Vorreiter des Trends ist die irische Regierung, die eine Plattform namens ConnectedHubs eingerichtet hat, um den Prozess der Vermittlung von Arbeitsplätzen und Büros in Coworking Spaces zu vereinfachen und zu rationalisieren. Diese Initiative bietet Coworking-Anbietern die Möglichkeit, sich unter einer gemeinsamen Identität zusammenzuschließen und eine starke Peer-to-Peer-Community aufzubauen, die Wissen und bewährte Verfahren austauscht.
(Anmerkung Katja: Ein Peer-to-Peer-Netzwerk und eine Plattform für Coworking Spaces in ländlichen Räumen bietet auch die bundesweit agierende CoWorkLand-Genossenschaft. :))
Innerhalb von 18 Monaten nach dem Start wurden fast 300 Hubs in die Initiative aufgenommen – eine Geschwindigkeit, die für staatliche Verhältnisse fast unerreicht ist. George Bullman, ein Anbieter von Coworking-Spaces und Mitglied des ConnectedHubs-Netzwerks, sagt: „Die Initiative hat viele ländliche und städtische Gemeinden miteinander verbunden und ein gemeinsames Umfeld geschaffen, in dem Unterstützung und Hilfe jederzeit verfügbar sind.“
Ein Raum für alle
Auch wenn die Vorteile von Remote Work weithin anerkannt sind, sei nochmals darauf hingewiesen, dass Remote Work nicht nur die bevorzugte, sondern auch die einzige Option ist.
Für einige Geflüchtete ist Fernarbeit die einzige Möglichkeit, ein legales Einkommen zu erzielen. Für Menschen mit körperlichen oder geistigen Behinderungen ist ein Bürojob von neun bis fünf Uhr nicht immer möglich. Das Gleiche gilt für Eltern, die sich keine Kinderbetreuung leisten können, und für Pflegende, wie eine enge Freundin von mir, die zwei Jahre lang ihre todkranke Mutter pflegte.
Laut einem Bericht von Virgin Media O2 Business und dem Centre for Economics and Business Research (CEBR) könnte hybrides Arbeiten allein im Vereinigten Königreich fast vier Millionen Menschen zurückbringen, die zuvor aus dem Erwerbsleben ausgeschlossen waren (darunter 1,5 Millionen Menschen mit Behinderungen, 1,2 Millionen Eltern und 500.000 Pflegekräfte).

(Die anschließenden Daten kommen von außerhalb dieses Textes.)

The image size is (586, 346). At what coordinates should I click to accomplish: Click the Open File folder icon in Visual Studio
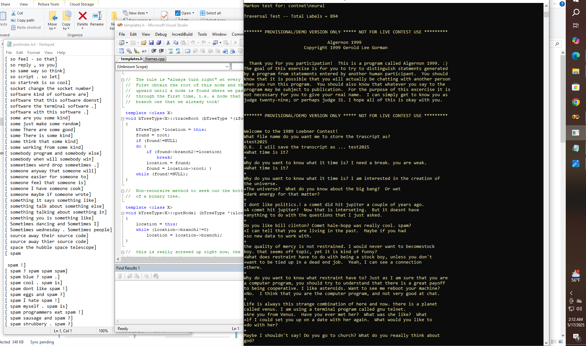click(x=143, y=43)
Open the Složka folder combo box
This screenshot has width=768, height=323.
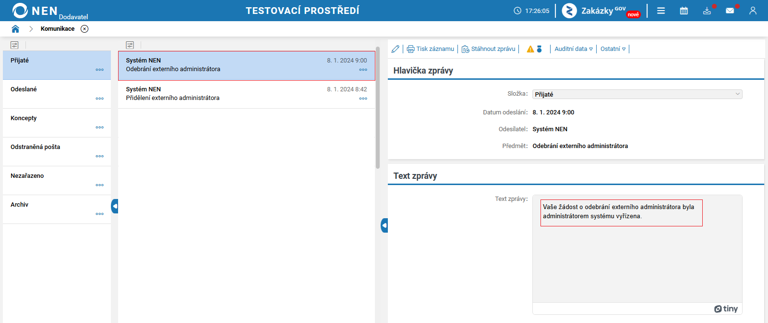(637, 94)
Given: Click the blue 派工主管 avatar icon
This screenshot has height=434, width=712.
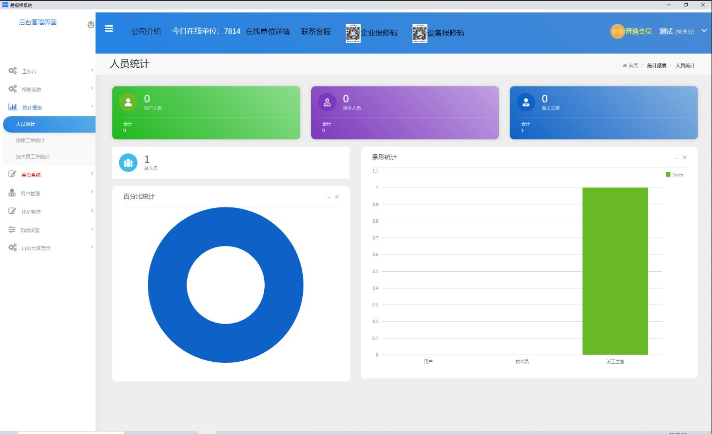Looking at the screenshot, I should (526, 102).
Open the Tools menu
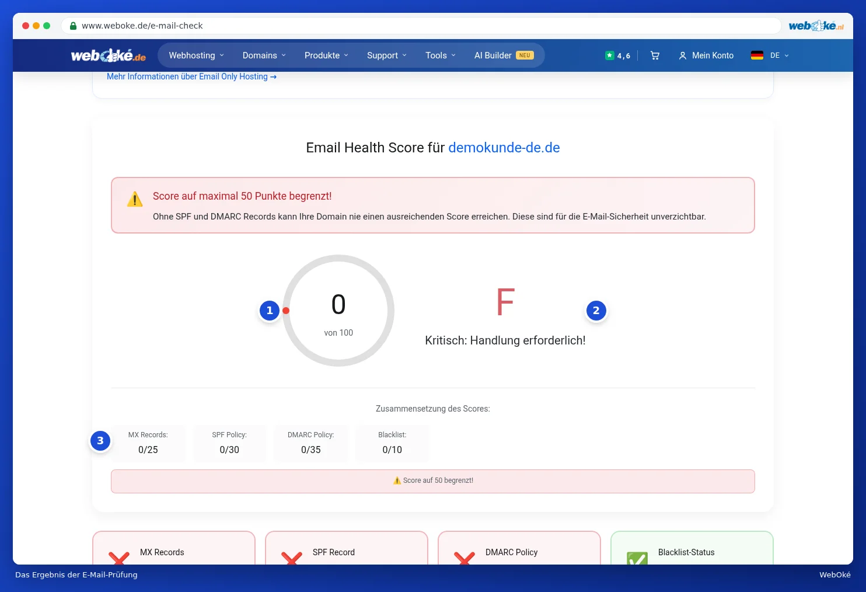This screenshot has width=866, height=592. pyautogui.click(x=441, y=55)
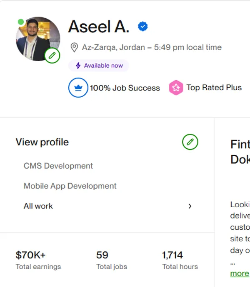This screenshot has height=287, width=250.
Task: Click the blue verified badge icon
Action: pos(143,27)
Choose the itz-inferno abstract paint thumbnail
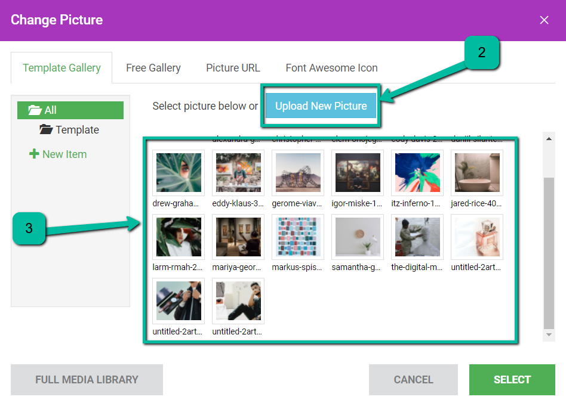Screen dimensions: 566x406 pyautogui.click(x=417, y=172)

Aus diesem Grund sollten Community Workspaces als öffentliches Gut betrachtet werden. Die Realität sieht so aus, dass das traditionelle Büromodell zutiefst ausgrenzend ist, während Remote Work grundsätzlich integrativ ist, und Community Workspaces – durch die Verbesserung der Remote Work-Erfahrung – die damit verbundenen Vorteile verstärken. Damit dies jedoch funktioniert, müssen diese Räume geografisch und finanziell für alle zugänglich sein, da sonst nur eine kleine, relativ privilegierte Gruppe von den Vorteilen profitiert und die bereits bestehenden Ungleichheiten noch verstärkt werden.
Die nächste Generation von Community Workspaces kann mit Top-down-Unterstützung der Regierungen der gesamten technologiegestützten Arbeitnehmerschaft und der Gesellschaft insgesamt zugute kommen. Natürlich wird es nie eine Einheitslösung geben, die für alle passt. Niemand schlägt vor, dass Coworking die Arbeit zu Hause oder im Büro vollständig ersetzen soll. Letztendlich sollte es unser Ziel sein, allen Arbeitnehmenden die Möglichkeit zu geben, dort zu arbeiten, wo und wie sie am besten arbeiten.
Jetzt gibt es zum ersten Mal keine technischen Hindernisse mehr, die dem im Wege stehen. Was haben wir also zu verlieren?